Today, European rabbits live on all five continents as a result of humans transporting them there, and they are sometimes considered to be an invasive species. These animals are also domesticated and kept as pets in many places.
European rabbits prefer to live in dry spaces with sandy soil in which it is easy to burrow. When it comes to eating rabbits, Europeans have been known to do it for hundreds of years. In Monaco, tourists and locals alike can dine on rabbit with ravioli in Monte Carlo’s Le Marche de la Condamine, among other places.

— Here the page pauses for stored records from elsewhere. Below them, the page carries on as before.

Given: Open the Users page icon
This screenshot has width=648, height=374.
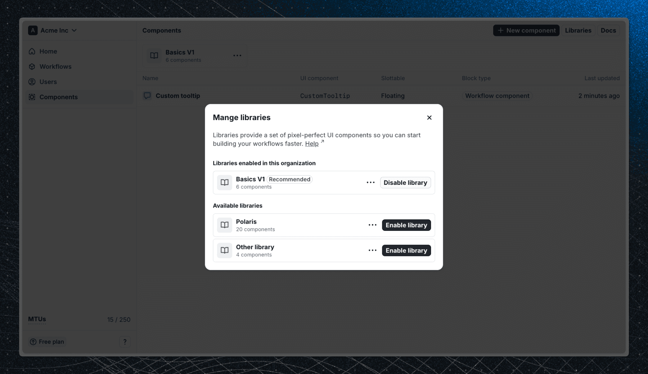Looking at the screenshot, I should (x=32, y=82).
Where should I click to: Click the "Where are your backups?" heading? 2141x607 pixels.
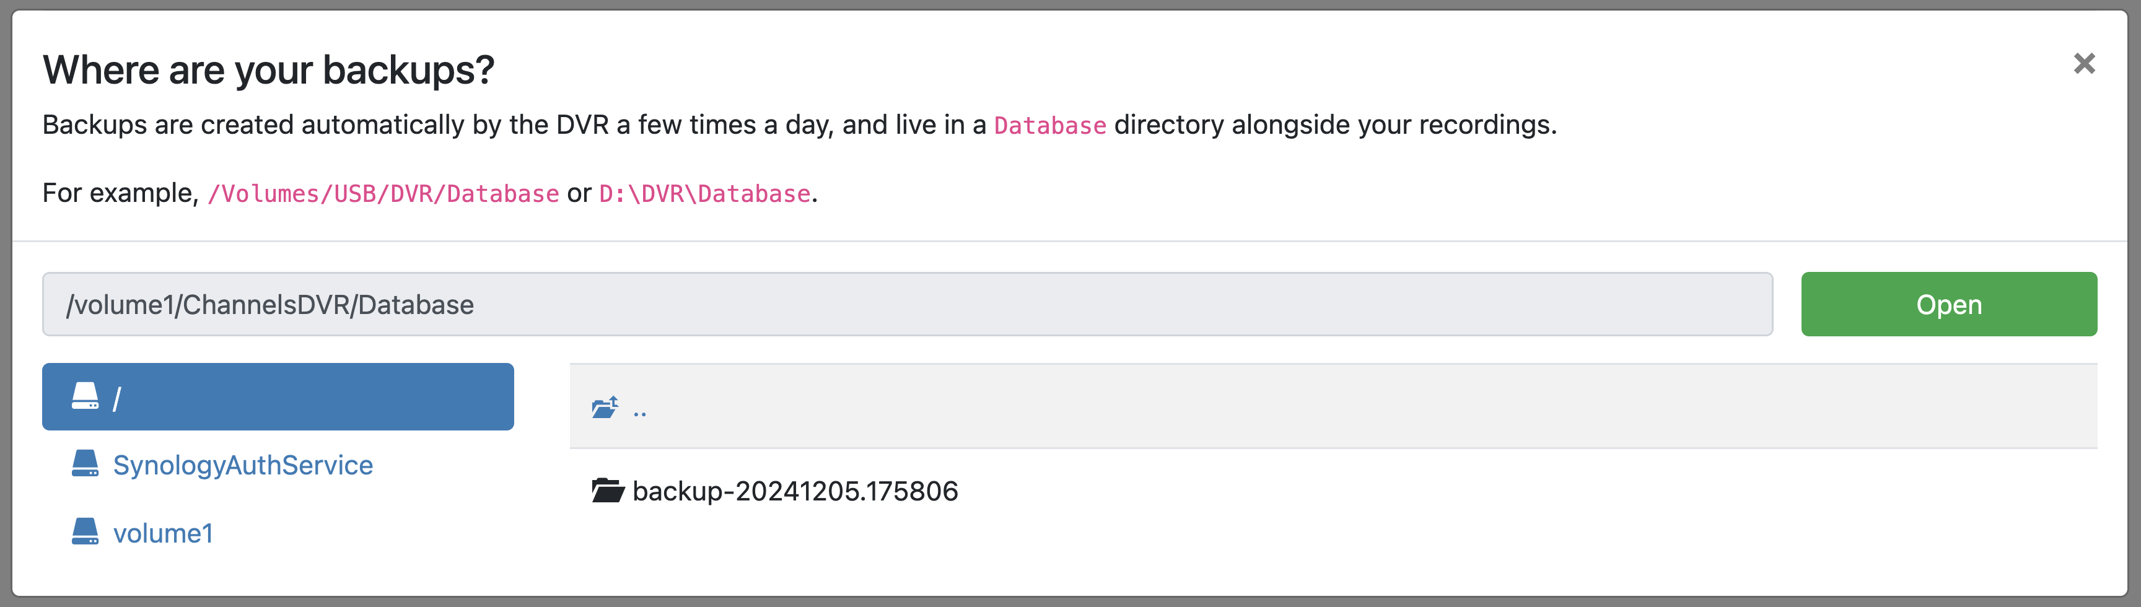[268, 70]
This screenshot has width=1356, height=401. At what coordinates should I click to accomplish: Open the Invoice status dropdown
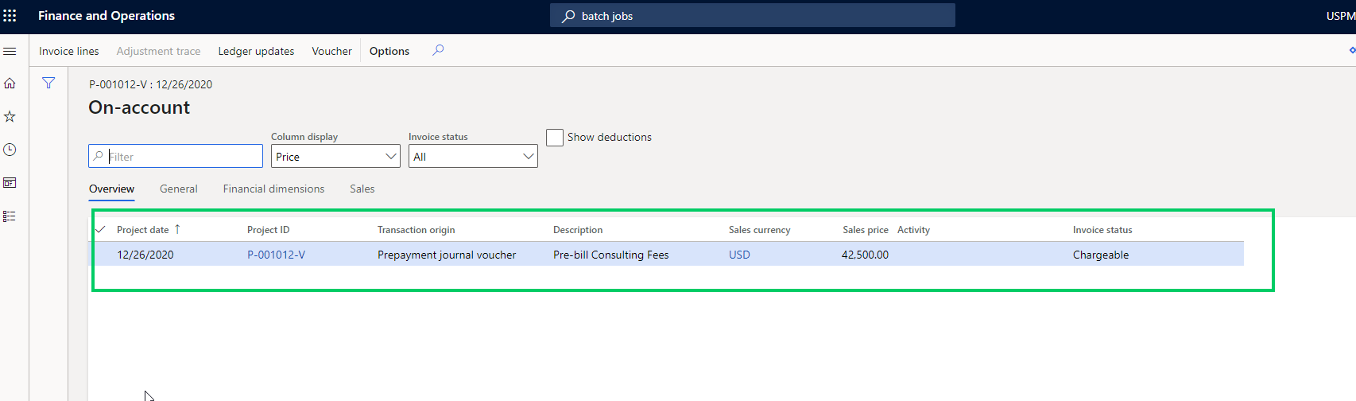click(x=472, y=157)
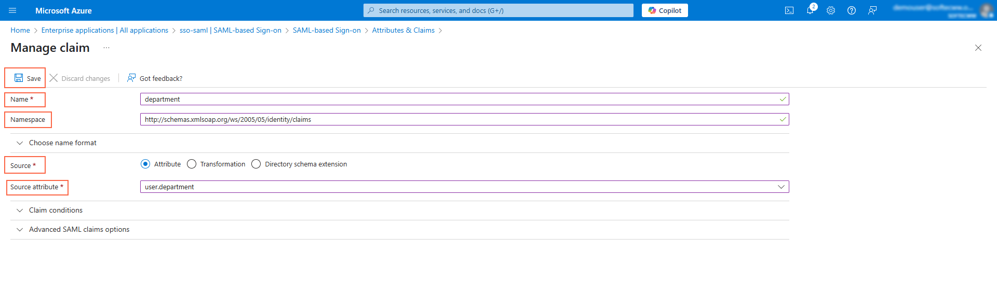
Task: Launch Copilot from the top bar
Action: [x=664, y=10]
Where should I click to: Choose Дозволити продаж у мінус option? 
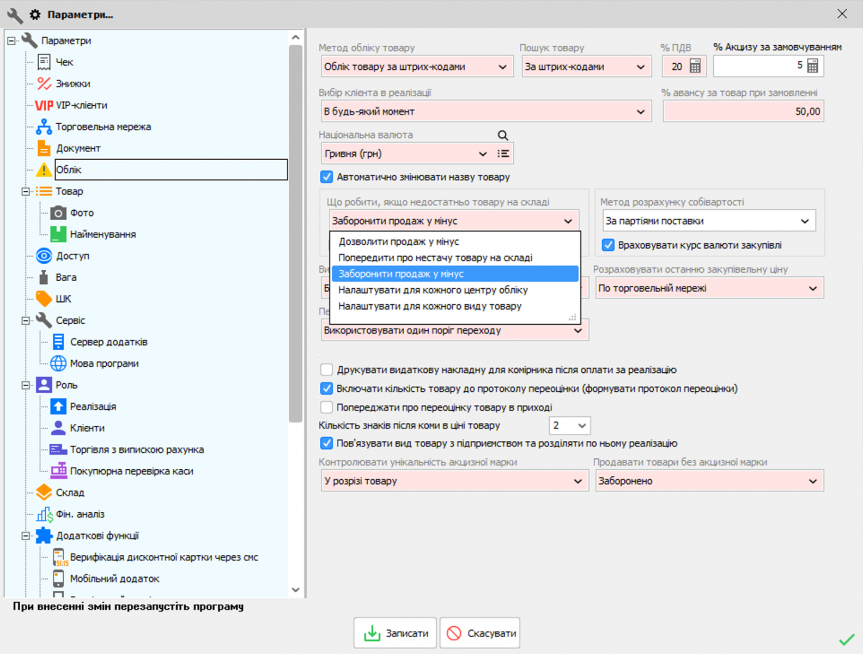click(x=399, y=241)
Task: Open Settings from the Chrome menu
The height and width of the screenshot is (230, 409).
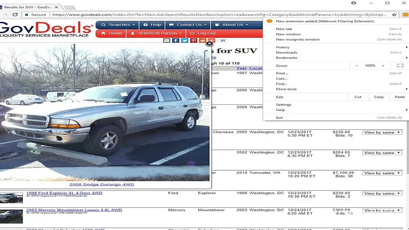Action: (284, 105)
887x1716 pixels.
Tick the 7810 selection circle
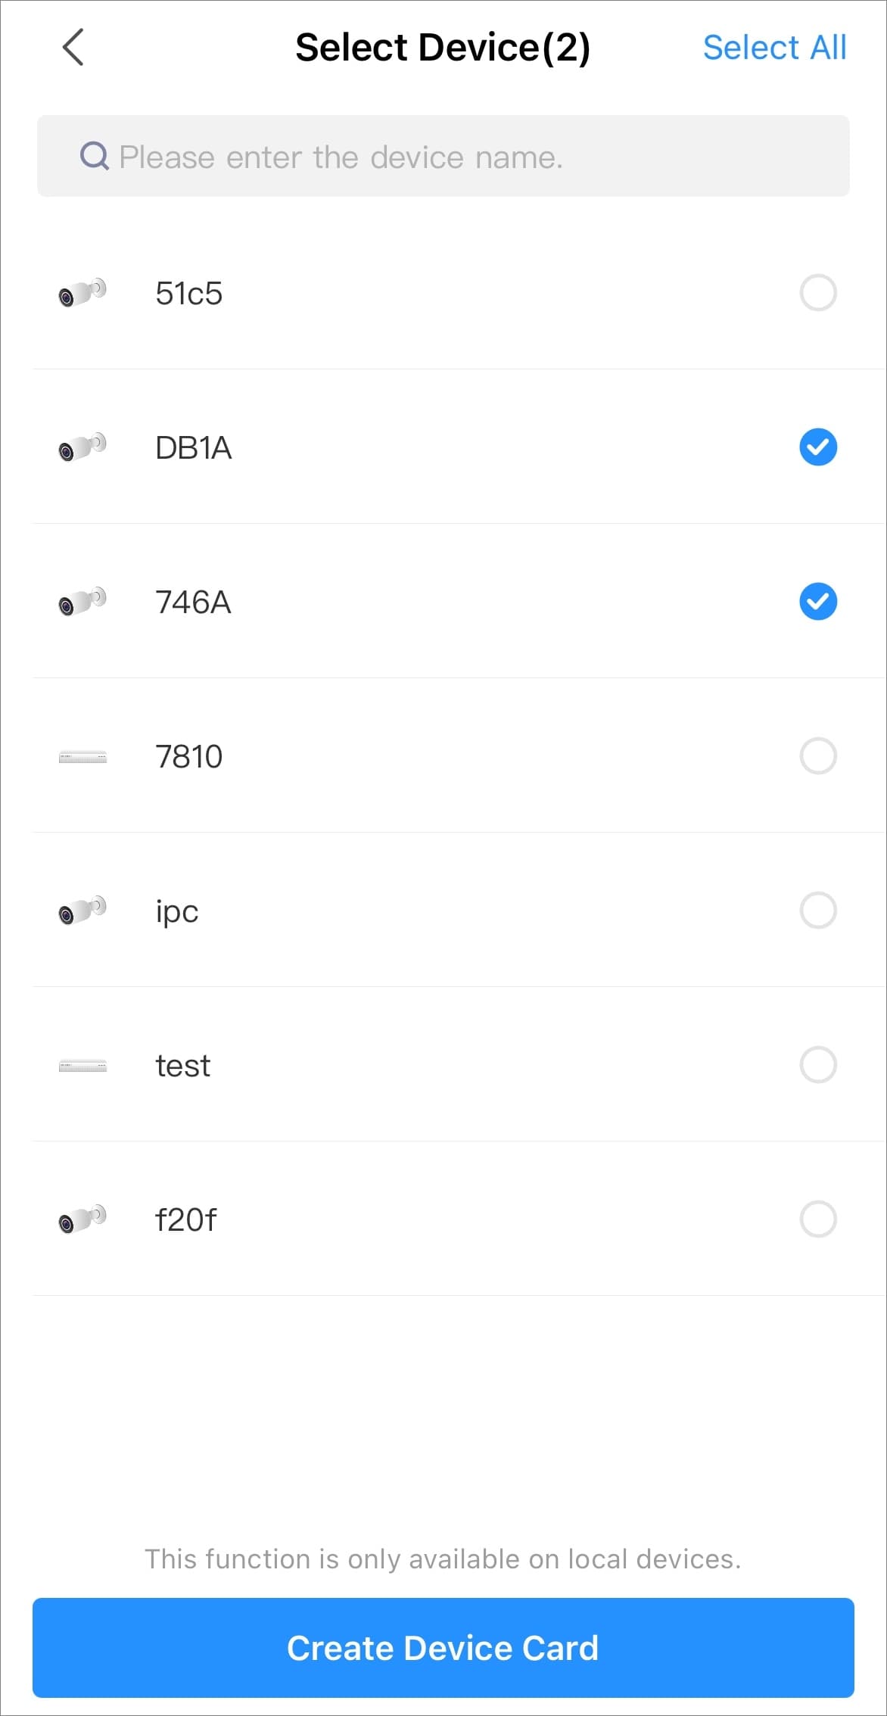click(x=818, y=756)
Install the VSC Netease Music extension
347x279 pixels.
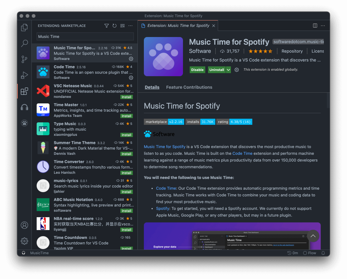(126, 97)
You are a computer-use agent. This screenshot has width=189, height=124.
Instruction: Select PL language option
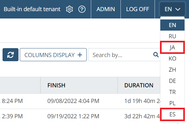pyautogui.click(x=172, y=103)
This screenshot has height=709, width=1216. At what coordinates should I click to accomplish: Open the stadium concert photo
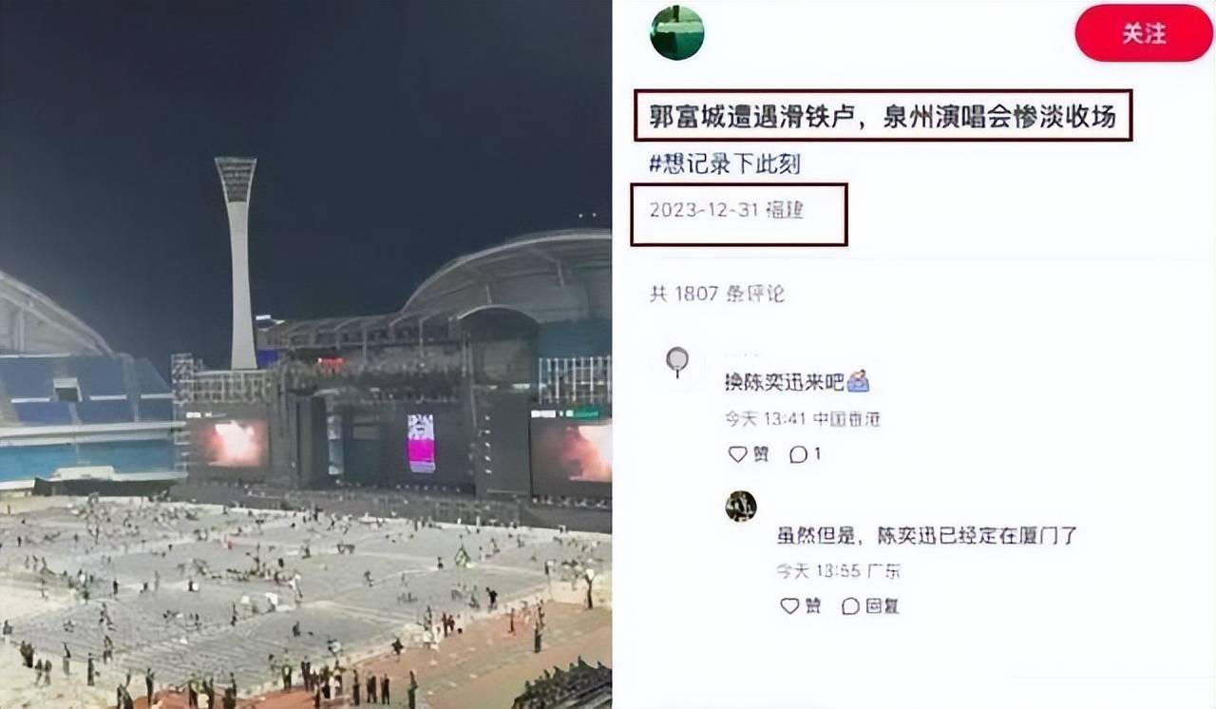point(306,355)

Rabbit can also be cooked in stews and other dishes.
3. Saudi Arabia- Camel
In most parts of the world camel meat may be last on your list when sitting down to dinner, but not in Saudi Arabia, at least until recently. Camel used to be a staple in this country’s diet. Since the outbreak of Middle East Respiratory Syndrome (MERS), there has been a ban placed on eating this animal. Camels are thought to have been a carrier of this potentially deadly virus which likely originated in bats before it jumped to camels and then humans. Before the advent of MERS however, camel meat was a staple at many parties and weddings in Saudi Arabia.
2. Spain- Bull
Spain is famous for its relationship with bulls. Spaniards are most known for fighting their national animal to the death in public arenas, but they do not stop there. They will also cook their bulls for a tasty treat. Spanish bull tail stew, or braised oxtail, dates back to Roman times, and in the past, if you were lucky, your stew might have been comprised of the tail of the most recently killed bull in a local fight. Tasty, but gamey? Perhaps.
1. Sweden- Elk
A Swedish elk is basically what is refered to as a moose in North America. It is Sweden’s national animal, as well as an ingredient in the country’s favorite meatballs. These animals are not the same as elk in North America- do not be confused. To be clear, Sweden’s elk is the American moose.
Moose meat is not something Swedes eat every day but those who belong to a moose hunting community will likely eat the animal, just as is done in Canada and the US. Moose meat can be cooked a variety of ways as steaks, roasts, and in stews.